Solutions of Liquid Nitrogenous Fertilizer are extremely versatile as a source of plant nutrition. Its chemical properties make it compatible with many other nutrients and agricultural chemicals, and hence it is frequently mixed with solutions containing phosphorus, potassium and other essential plant nutrients. Fluid fertilizers is blended to precisely meet the specific needs of a soil or crop. These solutions are commonly sprayed onto the soil surface, dribbled as a band onto the surface, added to irrigation water, or sprayed onto plant leaves as a source of foliar nutrition. In a sector that demands utmost care and attention to detail, Liquid Nitrogenous Fertilizer would definitely make things a little bit easier for the farmer like ease to store, flexible application, reduced application cost, less nitrogen loss, reduction in cost compared to traditional nitrogenous fertilizers.
EXAMPLE
The water based nitrogenous liquid fertilizer content 35 %w/w nitrogen.

Particulars Content
Nitric Acid 77 Kilogram
Urea 80 Kilogram
Dicyandiamide 4 Kilogram
Organic components 5 Kilogram
Water 25 Litre
, Claims:We Claim:
1. A water based nitrogenous liquid fertilizer comprising 75 – 85 kg per 100 liter of water solution of urea [2NH2CONH2], 75 – 80 kg per 100 liter of water of nitric acid [4HNO3], 3 – 16 kg per 100 litre of water of dicyandiamide [C2H4N2], 2 – 6 kg per 100 liter of water of organic components and 22 – 30 liter of water are coming together to form liquid nitrogenous fertilizer having a nitrogen content of at least 35% w/w to 40% w/w tested with fertilizer control method 2021.

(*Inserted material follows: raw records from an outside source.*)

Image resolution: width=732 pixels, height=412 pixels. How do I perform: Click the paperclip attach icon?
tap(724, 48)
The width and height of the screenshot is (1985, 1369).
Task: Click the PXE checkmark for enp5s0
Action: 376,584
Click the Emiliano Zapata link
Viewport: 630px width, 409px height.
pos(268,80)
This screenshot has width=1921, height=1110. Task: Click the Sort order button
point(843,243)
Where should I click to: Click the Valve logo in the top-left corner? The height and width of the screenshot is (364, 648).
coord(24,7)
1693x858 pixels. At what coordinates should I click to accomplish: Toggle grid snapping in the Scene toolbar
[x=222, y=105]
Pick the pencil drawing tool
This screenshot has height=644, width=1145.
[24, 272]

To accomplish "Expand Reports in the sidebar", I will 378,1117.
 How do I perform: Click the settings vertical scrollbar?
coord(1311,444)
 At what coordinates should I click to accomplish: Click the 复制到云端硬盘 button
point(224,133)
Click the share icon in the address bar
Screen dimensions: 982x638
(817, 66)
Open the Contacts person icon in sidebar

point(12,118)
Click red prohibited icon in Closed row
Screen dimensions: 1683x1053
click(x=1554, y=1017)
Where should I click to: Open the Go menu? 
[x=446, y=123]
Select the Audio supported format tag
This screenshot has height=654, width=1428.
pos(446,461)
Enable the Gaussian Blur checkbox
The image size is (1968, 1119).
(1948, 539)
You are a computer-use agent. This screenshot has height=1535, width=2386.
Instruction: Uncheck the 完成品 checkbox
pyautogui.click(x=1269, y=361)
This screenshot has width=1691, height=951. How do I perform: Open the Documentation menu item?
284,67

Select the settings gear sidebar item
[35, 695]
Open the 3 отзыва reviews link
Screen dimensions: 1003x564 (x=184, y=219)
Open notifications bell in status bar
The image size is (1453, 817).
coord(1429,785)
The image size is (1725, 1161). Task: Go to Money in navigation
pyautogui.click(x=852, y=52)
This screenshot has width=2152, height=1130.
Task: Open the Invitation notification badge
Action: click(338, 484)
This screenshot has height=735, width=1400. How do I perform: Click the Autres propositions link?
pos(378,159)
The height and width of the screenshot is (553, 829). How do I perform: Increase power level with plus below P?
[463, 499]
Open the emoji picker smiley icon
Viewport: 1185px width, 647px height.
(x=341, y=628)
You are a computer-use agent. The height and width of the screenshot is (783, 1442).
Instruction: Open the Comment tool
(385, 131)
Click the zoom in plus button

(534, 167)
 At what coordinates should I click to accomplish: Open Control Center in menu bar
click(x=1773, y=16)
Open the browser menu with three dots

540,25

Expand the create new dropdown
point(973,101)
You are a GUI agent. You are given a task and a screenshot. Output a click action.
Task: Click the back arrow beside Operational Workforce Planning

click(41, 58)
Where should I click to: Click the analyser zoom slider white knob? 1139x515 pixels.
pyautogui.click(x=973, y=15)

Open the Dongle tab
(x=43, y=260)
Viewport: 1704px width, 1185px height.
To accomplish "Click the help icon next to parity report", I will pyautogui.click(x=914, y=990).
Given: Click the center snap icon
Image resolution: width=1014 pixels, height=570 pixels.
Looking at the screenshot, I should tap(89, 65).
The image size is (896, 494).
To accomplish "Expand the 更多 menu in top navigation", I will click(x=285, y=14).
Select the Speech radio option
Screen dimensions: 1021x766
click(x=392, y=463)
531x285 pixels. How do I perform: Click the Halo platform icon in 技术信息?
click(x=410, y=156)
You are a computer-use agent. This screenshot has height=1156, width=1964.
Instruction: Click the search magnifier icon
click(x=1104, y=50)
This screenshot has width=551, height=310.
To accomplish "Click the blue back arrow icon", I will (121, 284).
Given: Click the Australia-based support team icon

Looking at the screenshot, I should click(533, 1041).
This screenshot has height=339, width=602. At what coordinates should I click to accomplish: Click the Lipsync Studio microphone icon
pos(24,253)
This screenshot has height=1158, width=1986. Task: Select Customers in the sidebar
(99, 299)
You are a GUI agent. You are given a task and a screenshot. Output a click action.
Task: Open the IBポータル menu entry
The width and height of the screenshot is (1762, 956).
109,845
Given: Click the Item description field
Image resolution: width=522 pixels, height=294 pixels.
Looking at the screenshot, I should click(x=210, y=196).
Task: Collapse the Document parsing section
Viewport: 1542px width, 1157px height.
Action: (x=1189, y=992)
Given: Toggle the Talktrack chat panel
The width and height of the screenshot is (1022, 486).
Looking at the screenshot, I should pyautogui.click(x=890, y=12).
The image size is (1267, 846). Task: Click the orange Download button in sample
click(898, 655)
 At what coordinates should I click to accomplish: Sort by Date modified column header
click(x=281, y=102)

2. The water based nitrogenous liquid fertilizer as claimed in claim 1, wherein the dicyandiamide uses as nitrification inhibitors.

3. The water based nitrogenous liquid fertilizer as claimed in claim 1, wherein the organic components comprising seaweed extract is added.

4. A method of producing water based nitrogenous liquid fertilizer comprising:
Charging of 75 – 80 kg per 100 liter of water of nitric acid [4HNO3];
Adding 75 – 85 kg per 100 liter of water solution of urea [2NH2CONH2] followed by adding 22 – 30 liter of water;
Mixture is heated at temperature 90 -110 degree;
3 – 16 kg per 100 litre of water of dicyandiamide [C2H4N2] is added in reactor after cooling down of mixture; 2 – 6 kg per 100 liter of water of organic components added and further the mixture is heated at 50 – 60°C for 10 – 20 min followed by cooling process;
Characterized by the mixture provides at least 35 % w/w to 40 % w/w nitrogen is tested with the fertilizer control method 2021.